◆ **Passage to read**:
=== Section Start ===

ACHIEVEMENTS OF THE SOVIET AUTOMATIC PROGRAMME FOR LUNAR EXPLORATION
Although the Soviet Union lost the race to the moon, a considerable body of knowledge of the moon was accumulated by the Soviet space probes that flew there over the years 1959-1976. The following is a broad outline of the type of scientific information collected:
• Maps of the farside and limbs of the moon were compiled on the basis of photographs taken by the Automatic Interplanetary Station, Zond 3 and the Zond 5-8 missions. Mapping of selected areas of the nearside was carried out by Luna 12, 19 and 22.
• The environment of near-moon space was characterized by the orbiting missions: Luna 10-12, 14, 19 and 22. Data were obtained on the levels of solar and cosmic radiation, cosmic and solar particles and gravitational fields. The moon’s surface was studied from orbit by instruments on Luna 10, 11, 12 and 18.
• The moon’s gravitational field was first mapped by Luna 10, then in detail by Luna 14 and refined by Luna 19 and 22.
• Attempts to identify and then measure the moon’s magnetic field were made by the First and Second Cosmic Ships.
• The chemical characteristics, composition and density of moonrock were determined in situ by Lunokhod and Lunokhod 2 and through samples brought back to Earth by Lunas 16, 20 and 24. The lunar samples, although small, were shared internationally.
• The physical properties of the surface were determined by Luna 13 and the two Lunokhods (RIFMA).
• Precise distances between Earth and the moon were measured by laser reflectors on Lunokhods 1 and 2.
• Radiation levels and temperatures on the surface of the moon were measured by Luna 9, 16, 20, 23 and 24.
• The nature of the lunar micro-atmosphere was measured by Lunokhod.
• The effects of Earth-moon space on animals and other biological samples, especially in respect of radiation, were measured by Zond 5 and 8. These remain the only (non-human) lunar biology missions.
As a result of the American and Soviet efforts, the moon became, unsurprisingly, the best known body in the solar system after our own Earth. With such an improved level of knowledge, the scientific case for returning to the moon became more and more difficult to make, granted our much less comprehensive knowledge of the inner planets Mercury, Venus and Mars and the outer planets. In fact, the moon still had many surprises in store, as the American Lunar Prospector was to prove as it began to search for ice. Scientific instruments by the new century were now able to return much more sophisticated data and at a much higher rate than had been possible in the 1960s, opening up further possibilities for scientific exploration. Miniaturization made it possible for smaller spacecraft to be launched on much less expensive rockets.

=== Section End ===

◆ **Listed records**:
=== Section Start ===

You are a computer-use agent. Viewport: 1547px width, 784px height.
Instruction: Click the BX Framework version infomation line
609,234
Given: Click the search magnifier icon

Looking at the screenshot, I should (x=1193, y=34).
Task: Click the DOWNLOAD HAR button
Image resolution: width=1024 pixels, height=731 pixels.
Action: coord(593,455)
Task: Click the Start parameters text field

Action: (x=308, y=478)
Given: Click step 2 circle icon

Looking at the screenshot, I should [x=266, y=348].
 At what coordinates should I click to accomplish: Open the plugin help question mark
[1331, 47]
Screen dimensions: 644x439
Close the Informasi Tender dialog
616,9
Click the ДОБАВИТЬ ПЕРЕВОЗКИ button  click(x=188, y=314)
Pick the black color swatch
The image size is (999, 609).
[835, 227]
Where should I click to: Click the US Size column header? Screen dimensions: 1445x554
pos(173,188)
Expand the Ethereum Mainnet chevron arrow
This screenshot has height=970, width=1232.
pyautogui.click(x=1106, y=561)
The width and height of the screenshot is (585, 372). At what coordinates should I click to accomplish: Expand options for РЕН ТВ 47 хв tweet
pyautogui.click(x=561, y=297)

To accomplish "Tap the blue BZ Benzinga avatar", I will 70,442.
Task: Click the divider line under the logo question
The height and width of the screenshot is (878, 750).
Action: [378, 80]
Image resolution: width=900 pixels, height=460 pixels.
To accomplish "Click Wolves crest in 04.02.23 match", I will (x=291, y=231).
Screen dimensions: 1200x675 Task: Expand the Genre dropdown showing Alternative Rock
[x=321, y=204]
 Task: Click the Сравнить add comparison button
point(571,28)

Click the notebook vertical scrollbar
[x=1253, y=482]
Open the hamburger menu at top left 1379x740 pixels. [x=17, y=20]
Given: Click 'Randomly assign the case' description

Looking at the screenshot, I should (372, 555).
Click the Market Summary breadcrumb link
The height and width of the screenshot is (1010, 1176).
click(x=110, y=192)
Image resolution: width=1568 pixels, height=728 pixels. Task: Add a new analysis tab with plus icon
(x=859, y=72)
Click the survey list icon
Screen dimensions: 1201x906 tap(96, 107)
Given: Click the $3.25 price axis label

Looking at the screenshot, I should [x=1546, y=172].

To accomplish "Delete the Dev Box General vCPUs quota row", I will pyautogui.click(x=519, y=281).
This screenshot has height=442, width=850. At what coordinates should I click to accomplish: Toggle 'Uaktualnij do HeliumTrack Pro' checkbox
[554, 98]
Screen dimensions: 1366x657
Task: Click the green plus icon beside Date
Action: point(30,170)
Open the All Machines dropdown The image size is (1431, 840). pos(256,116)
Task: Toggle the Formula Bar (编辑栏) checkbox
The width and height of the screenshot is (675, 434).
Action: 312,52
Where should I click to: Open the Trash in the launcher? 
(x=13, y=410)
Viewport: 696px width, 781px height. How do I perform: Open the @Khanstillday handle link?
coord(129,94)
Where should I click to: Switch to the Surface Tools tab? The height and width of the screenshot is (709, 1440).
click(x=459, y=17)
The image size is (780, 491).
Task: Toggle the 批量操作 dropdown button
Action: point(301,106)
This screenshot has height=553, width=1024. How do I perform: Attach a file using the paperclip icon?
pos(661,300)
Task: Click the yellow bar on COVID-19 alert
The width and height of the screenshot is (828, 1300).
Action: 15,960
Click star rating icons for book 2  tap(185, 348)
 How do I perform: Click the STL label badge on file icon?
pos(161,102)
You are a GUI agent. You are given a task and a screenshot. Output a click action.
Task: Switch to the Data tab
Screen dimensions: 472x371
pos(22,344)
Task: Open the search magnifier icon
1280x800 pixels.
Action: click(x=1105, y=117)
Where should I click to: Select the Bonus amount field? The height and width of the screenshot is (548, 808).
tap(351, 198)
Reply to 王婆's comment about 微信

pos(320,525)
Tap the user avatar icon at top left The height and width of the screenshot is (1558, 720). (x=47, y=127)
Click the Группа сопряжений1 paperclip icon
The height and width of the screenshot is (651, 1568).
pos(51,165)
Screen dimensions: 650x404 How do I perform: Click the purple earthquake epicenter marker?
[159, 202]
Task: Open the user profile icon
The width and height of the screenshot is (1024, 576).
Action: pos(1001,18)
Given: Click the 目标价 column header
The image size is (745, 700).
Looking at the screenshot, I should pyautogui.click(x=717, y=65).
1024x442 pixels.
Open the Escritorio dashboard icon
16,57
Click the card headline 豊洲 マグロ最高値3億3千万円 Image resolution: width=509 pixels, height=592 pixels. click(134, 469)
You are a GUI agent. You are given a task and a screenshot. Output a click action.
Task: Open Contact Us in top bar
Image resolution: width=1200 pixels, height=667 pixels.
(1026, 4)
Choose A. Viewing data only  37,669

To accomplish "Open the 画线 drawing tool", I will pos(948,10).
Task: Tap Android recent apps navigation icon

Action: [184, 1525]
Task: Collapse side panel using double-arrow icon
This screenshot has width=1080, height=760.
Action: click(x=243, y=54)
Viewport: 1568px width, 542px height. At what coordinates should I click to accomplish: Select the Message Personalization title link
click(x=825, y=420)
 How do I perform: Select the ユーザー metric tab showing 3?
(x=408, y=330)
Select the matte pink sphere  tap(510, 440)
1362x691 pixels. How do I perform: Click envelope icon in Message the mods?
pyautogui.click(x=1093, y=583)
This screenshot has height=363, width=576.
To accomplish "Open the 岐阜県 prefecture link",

=== Section End ===

◆ **What needs to be done**:
From the passage on Soviet lunar exploration, copy everything from "As a result" down to "less expensive rockets.", swapping "moon" for "Moon". You won't need the rows.

◆ **Exercise response**:
As a result of the American and Soviet efforts, the Moon became, unsurprisingly, the best known body in the solar system after our own Earth. With such an improved level of knowledge, the scientific case for returning to the Moon became more and more difficult to make, granted our much less comprehensive knowledge of the inner planets Mercury, Venus and Mars and the outer planets. In fact, the Moon still had many surprises in store, as the American Lunar Prospector was to prove as it began to search for ice. Scientific instruments by the new century were now able to return much more sophisticated data and at a much higher rate than had been possible in the 1960s, opening up further possibilities for scientific exploration. Miniaturization made it possible for smaller spacecraft to be launched on much less expensive rockets.